Of all the variables that can affect the quality of rice, the appropriate quantity of water is arguably the easiest to control. Allocating 2 cups of water per cup of dry rice is a fail-safe measure for standard white rice that won't dry out and burn. For wild or brown varieties, pre-soaking the rice will compensate for the longer cooking time, which would require more water. Bring the water to the boil first, add the rice, then cook it covered on a low simmer. Standard white rice needs roughly 20 minutes, while brown rice's cooking time extends to around 35 minutes. Wild rice, however, can take 50 minutes to an hour, but the intense flavor and texture are worth the wait. With all forms of rice, fluff the grains with a fork at the end, but never during cooking, or the starches will turn the rice mushy.
Cover and Cookware
Once the rice is covered and cooking, common belief is that you should not lift the lid, because doing so allows steam to escape and possibly undercooks the rice. In fact, other considerations are just as important, and lifting the lid to check progress will not ruin the rice by itself. Use a big, heavy saucepan rather than a modest-sized aluminum or thin-bottomed pan. Giving the rice room will allow the steam to gather, while a heavy pot retains and distributes the heat. For this reason, a rice cooker excels at cooking rice because it surrounds the rice with a steady heat. Covering the rice is essential, but finish off cooking by removing the lid and letting the rice sit. This step is particularly effective as a remedy for rice that is too wet or sticky.

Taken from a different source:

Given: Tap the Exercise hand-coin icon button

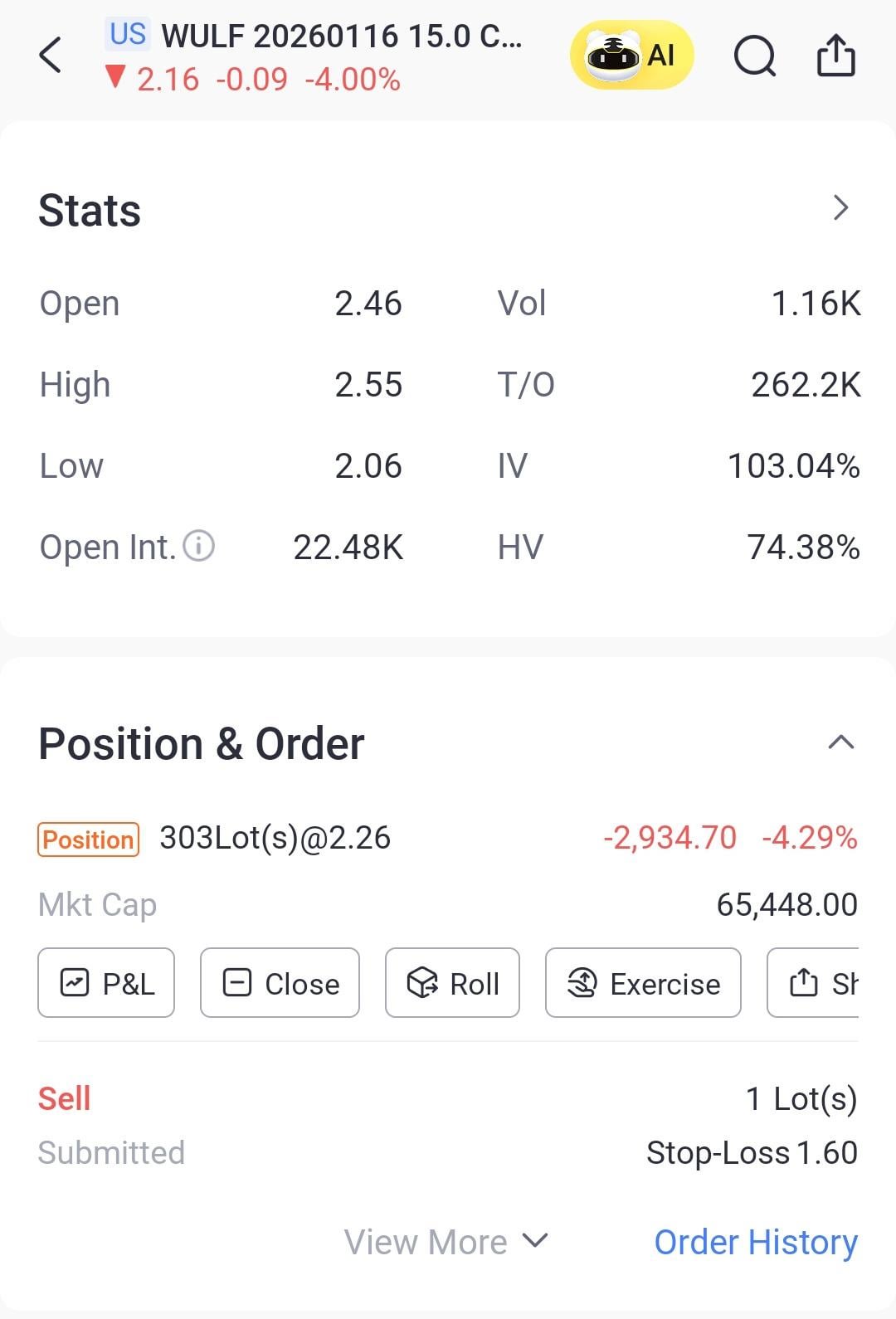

If all the water has been absorbed, but the rice is still partially hard and undercooked, add no more than a ¼ cup of boiling water and allow the rice to cook for five minutes with the cover on. If, on the other hand, the rice is cooked but too much water remains, making it mushy, pour off the excess water and return the pot to the heat with the cover off. Where the bottom layer is burned, the remaining rice will have to be salvaged before the flavor spreads. Submerging the base of the pot in cold water will stop any further burning. A layer of hard, brittle rice is actually the mark of finesse in many Latin American countries. One of the most prized treats in Dominican cooking, for example, is Concon, the sheet of chewy rice from rice that is allowed to dry out.